Vale infine la pena di ricordare che in Europa resistono numerose monarchie parlamentari. E, a giudicare dalla copertura mediatica e dalla partecipazione popolare all’incoronazione di re Carlo III d’Inghilterra, si può affermare che la corona mantenga sempre il suo fascino, nonostante tutto.
Cosa succederà?
Difficile prevedere che cosa succederà, ovviamente. La storia insegna che le riforme condivise difficilmente vedono la luce. Invece di avventurarsi in ardite previsioni, risulta più interessante chiedersi se la forma di governo sia in qualche modo correlata a livelli di democrazia.

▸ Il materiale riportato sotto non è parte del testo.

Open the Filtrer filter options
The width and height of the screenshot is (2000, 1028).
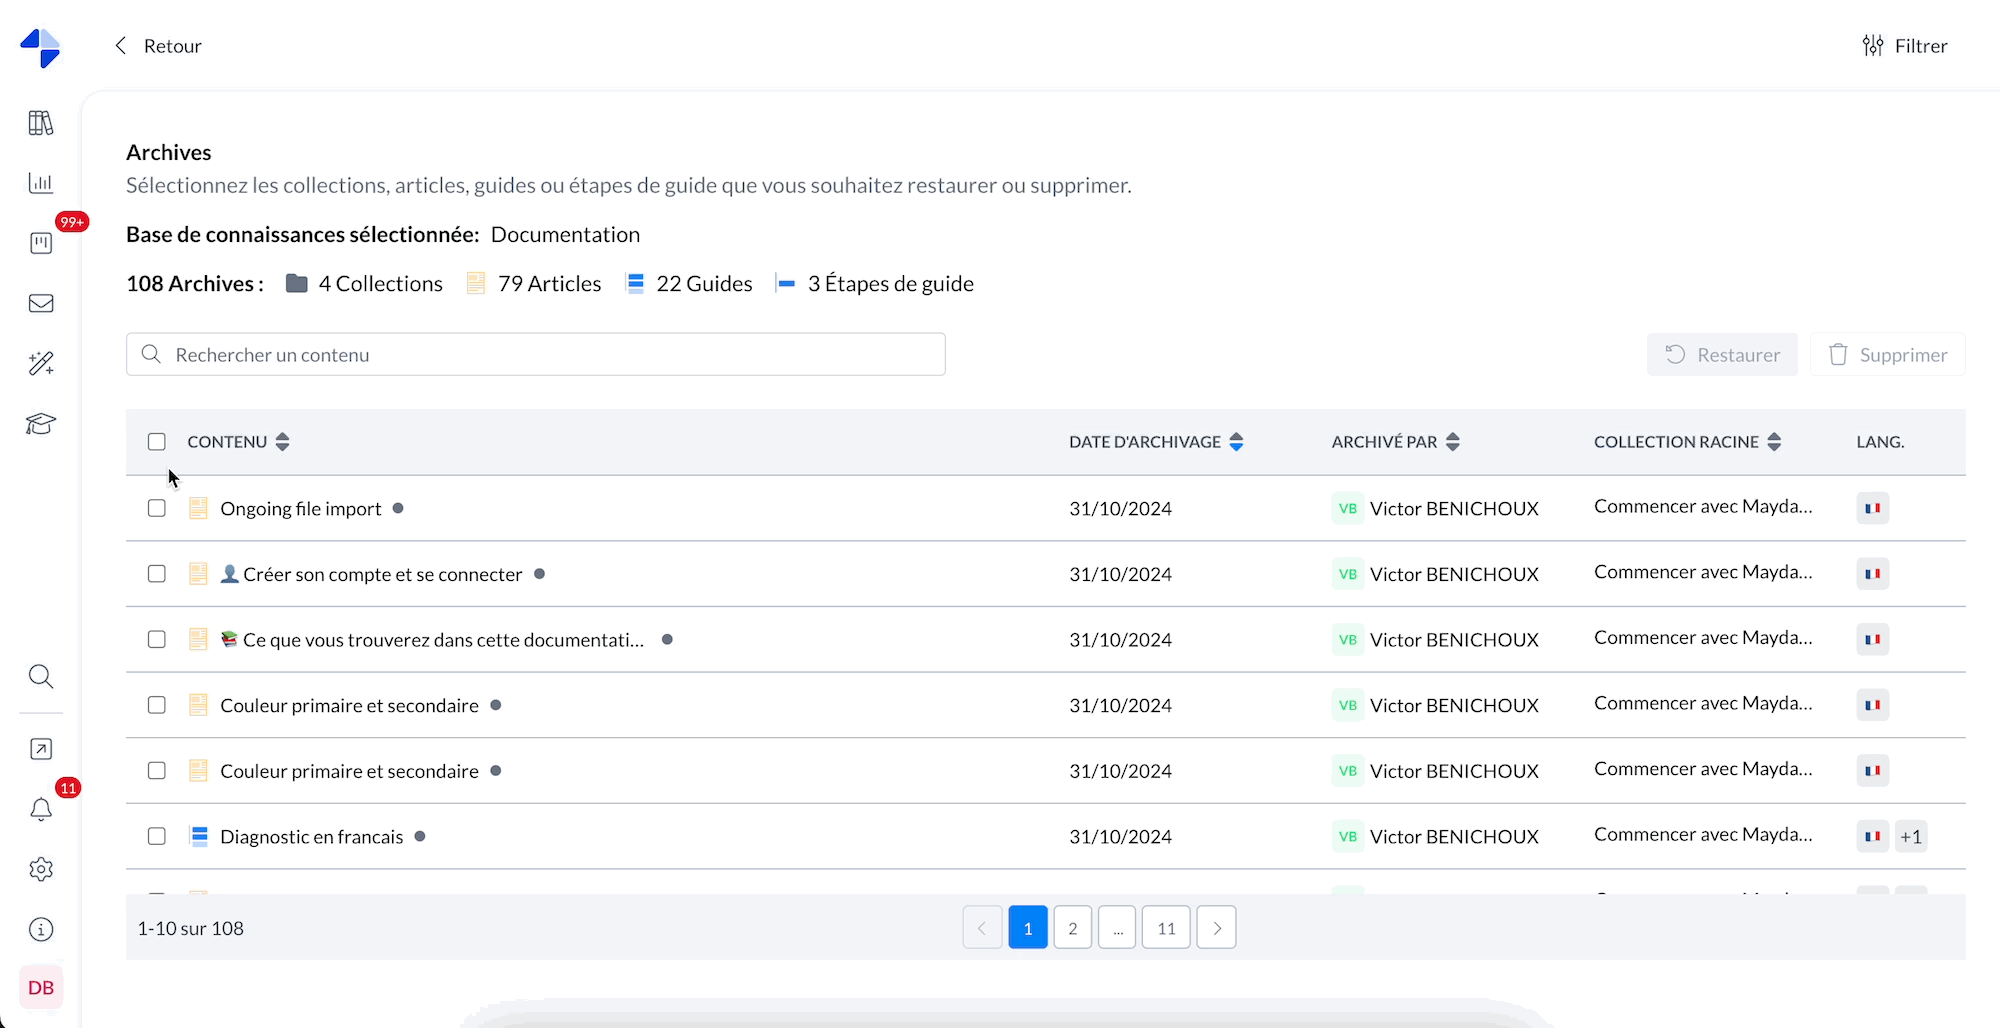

Per farlo, è possibile guardare al Democracy index proposto dall’Economist. Il risultato è che ogni regime politico porta buoni e cattivi esempi di democrazia: il semipresidenzialismo in Francia sembra produrre risultati migliori che in Russia, così come il parlamentarismo in Germania e in Ungheria o il presidenzialismo negli Stati Uniti e in Turchia. A conferma che la forma di governo non è né la prima né tantomeno l’unica determinante del grado di democrazia di un paese.
Nel 2023 la Costituzione compie 75 anni. Si tratta di un documento ancora attuale, ma ben lungi dall’essere quella carta perfetta che molti si ostinano a difendere. Che si possa riformare, quindi, non è un tabù. Tuttavia, per la qualità del dibattito e del personale politico spesso coinvolto, anche una nuova stagione di fallimenti potrebbe non essere una cattiva notizia.